Local Density-Based Anomaly Score Normalization for Domain Generalization
Kevin Wilkinghoff, Haici Yang, Janek Ebbers, François G. Germain, Gordon Wichern, Jonathan Le Roux
TL;DR
This paper tackles domain generalization in anomalous sound detection by addressing the domain mismatch in anomaly-score distributions across source and target domains. It introduces a local-density-based anomaly-score normalization with two variants, $A^{K-NN}_{scaled}$ and $A^{GWRP}_{scaled}$, which reweight scores using local reference densities defined through $K$-nearest neighbors or a weighted density with parameter $r$. Across five DCASE ASD datasets and multiple embeddings, the normalization consistently improves target-domain performance and often outperforms existing normalization strategies without requiring domain labels or domain-specific training.
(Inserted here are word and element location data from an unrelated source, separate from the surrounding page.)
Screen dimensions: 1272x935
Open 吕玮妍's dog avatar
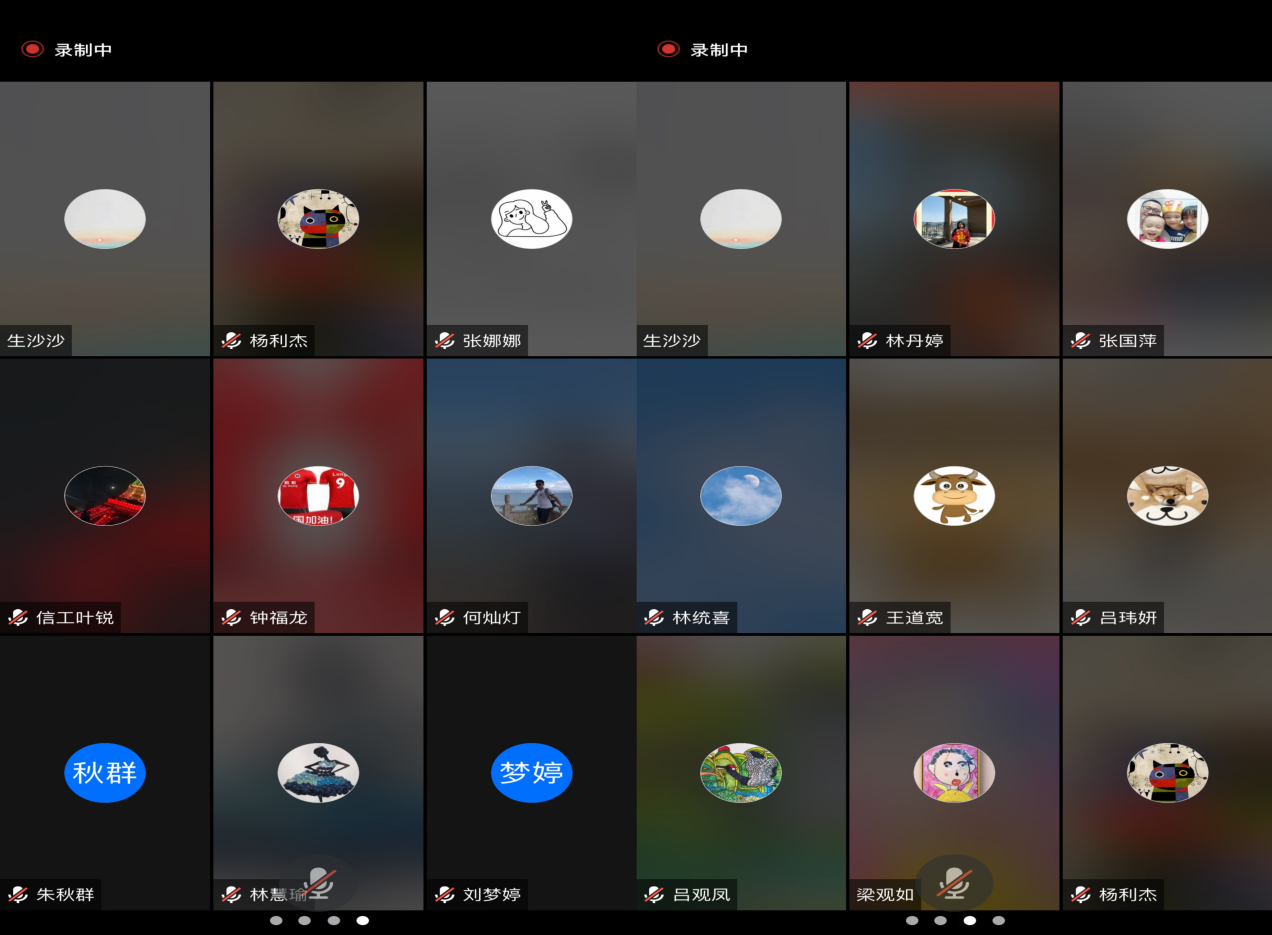1167,496
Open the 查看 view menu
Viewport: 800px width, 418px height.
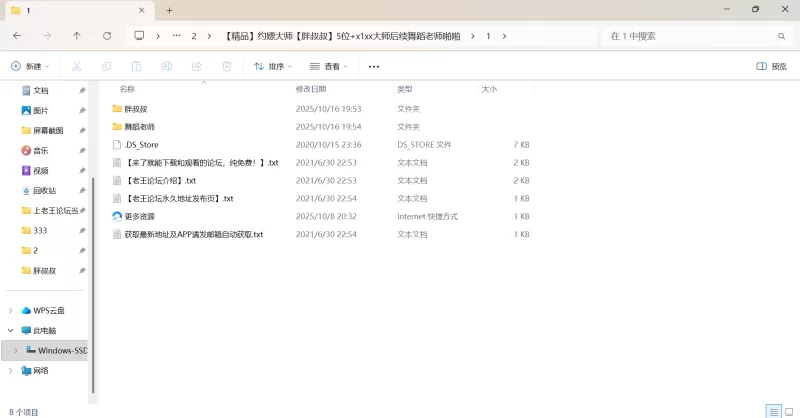pyautogui.click(x=329, y=67)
The proposed method enables robust, single-threshold ASD under diverse domain shifts and demonstrates strong potential for real-world deployment, including ensemble gains that achieve competitive or state-of-the-art results on several benchmarks.
Abstract
State-of-the-art anomalous sound detection (ASD) systems in domain-shifted conditions rely on projecting audio signals into an embedding space and using distance-based outlier detection to compute anomaly scores. One of the major difficulties to overcome is the so-called domain mismatch between the anomaly score distributions of a source domain and a target domain that differ acoustically and in terms of the amount of training data provided. A decision threshold that is optimal for one domain may be highly sub-optimal for the other domain and vice versa. This significantly degrades the performance when only using a single decision threshold, as is required when generalizing to multiple data domains that are possibly unseen during training while still using the same trained ASD system as in the source domain. To reduce this mismatch between the domains, we propose a simple local-density-based anomaly score normalization scheme. In experiments conducted on several ASD datasets, we show that the proposed normalization scheme consistently improves performance for various types of embedding-based ASD systems and yields better results than existing anomaly score normalization approaches.